Transcriptomic response to different heme sources in Trypanosoma cruzi epimastigotes
Authors:Evelyn Tevere1,a, María G. Mediavilla1,a, Cecilia B. Di Capua1, Marcelo L. Merli1, Carlos Robello2,3, Luisa Berná2,4 and Julia A. Cricco
doi: 10.15698/mic2026.01.865
Volume 13, pp. 13 to 27, published 23/01/2026.
1 Instituto de Biología Molecular y Celular de Rosario (IBR), Consejo Nacional de Investigaciones Científicas y Técnicas (CONICET)— Universidad Nacional de Rosario (UNR), Rosario, Argentina. 2 Laboratorio de Interacciones Hospedero-patógeno — UBM, Institut Pasteur de Montevideo, Montevideo, Uruguay. 3 Departamento de Bioquímica, Facultad de Medicina, Universidad de la República, Montevideo, Uruguay. 4 Laboratory of Apicomplexan Biology, Institut Pasteur de Montevideo, Uruguay. 5 Bioinformatic Unit, Institut Pasteur de Montevideo, Uruguay. 6 Laboratorio de Genómica Evolutiva, Facultad de Ciencias, Universidad de la República, Uruguay.
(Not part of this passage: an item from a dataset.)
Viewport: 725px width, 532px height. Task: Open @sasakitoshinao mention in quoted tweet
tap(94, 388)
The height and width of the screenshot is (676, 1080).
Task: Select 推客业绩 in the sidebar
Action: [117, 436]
a Equal contribution as first authors.
Keywords:
Chagas disease, Trypanosoma cruzi, heme, hemoglobin, transcriptome
Corresponding Author(s):
Conflict of interest statement:
The authors declare no conflict of interest.
Please cite this article as:
Evelyn Tevere, María G. Mediavilla, Cecilia B. Di Capua, Marcelo L. Merli, Carlos Robello, Luisa Berná, Julia A. Cricco (2026). Transcriptomic response to different heme sources in Trypanosoma cruzi epimastigotes. Microbial Cell 13: 13-27. doi: 10.15698/mic2026.01.865
© 2026 Tevere et al. This is an open-access article released under the terms of the Creative Commons Attribution (CC BY) license, which allows the unrestricted use, distribution, and reproduction in any medium, provided the original author and source are acknowledged.
Abstract:
Heme is an essential molecule for most organisms, yet some parasites, like Trypanosoma cruzi, the causative agent of Chagas disease, cannot synthesize it. These parasites must acquire heme from their hosts, making this process critical for their survival. In the midgut of the insect vector, T. cruzi epimastigotes are exposed to both hemoglobin (Hb) and free heme resulting from its degradation. Despite the importance of this nutrient, how different heme sources influence parasite gene expression remains poorly understood. Here, we showed that heme restitution either as hemin or Hb to heme-starved parasites induces an early and distinct transcriptional response in T. cruzi epimastigotes. Using RNA sequencing at 4- and 24-hours post-supplementation, we identified gene subsets commonly or uniquely regulated by each heme source, including genes putatively linked to heme acquisition and metabolism. The study includes the first focused characterization of CRAL/TRIO domain-containing protein (TcCRAL/TRIO), a novel heme-responsive hemoprotein. Our results provide a more detailed picture of T. cruzi biology and highlights heme acquisition as a promising point of vulnerability to control parasite proliferation.